§ TO BE DONE
Repeat word for word the part of the Jan Umbgrove biography below that runs from "Johannes Herman Frederik" up to and including "and earth scientist.".

§ DOCUMENT
Johannes Herman Frederik Umbgrove HFRSE (5 February 1899 Hulsberg (Limburg) – 14 June 1954 Wassenaar), called in short Jan Umbgrove, was a Dutch geologist and earth scientist.

Life
Umbgrove studied geology at Leiden University, he finished his studies in 1926. He then became employed as a paleontologist for the  (Geological Survey of the Dutch East Indies), where he studied Tertiary foraminifera and corals. He also studied volcanoes, tectonics, coastal morphology and the bathymetry of the seas surrounding the Sunda Islands.

§ SOURCE MATERIAL
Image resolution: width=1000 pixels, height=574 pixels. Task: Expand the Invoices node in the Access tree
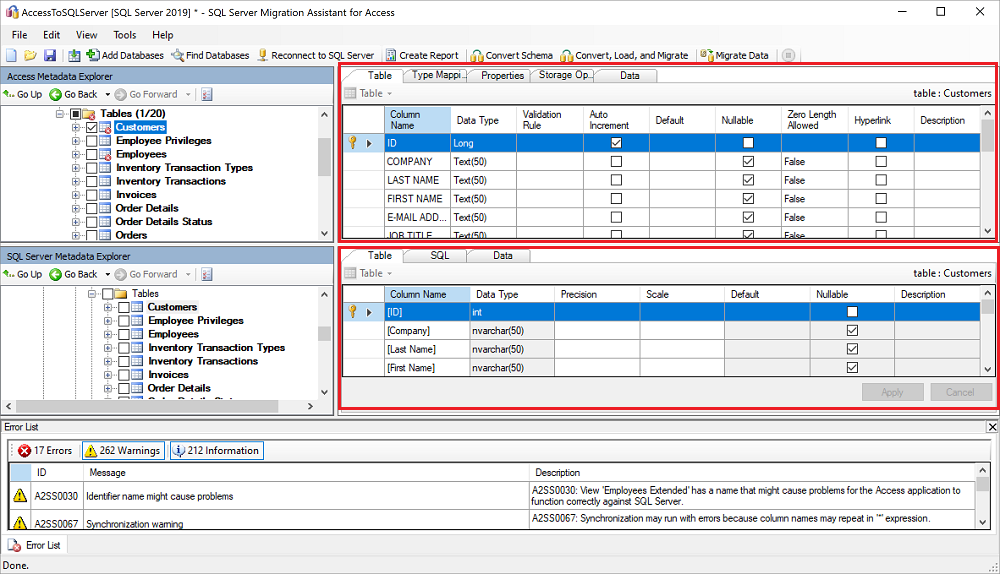pyautogui.click(x=76, y=195)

§ EXERCISE SOLUTION
Johannes Herman Frederik Umbgrove HFRSE (5 February 1899 Hulsberg (Limburg) – 14 June 1954 Wassenaar), called in short Jan Umbgrove, was a Dutch geologist and earth scientist.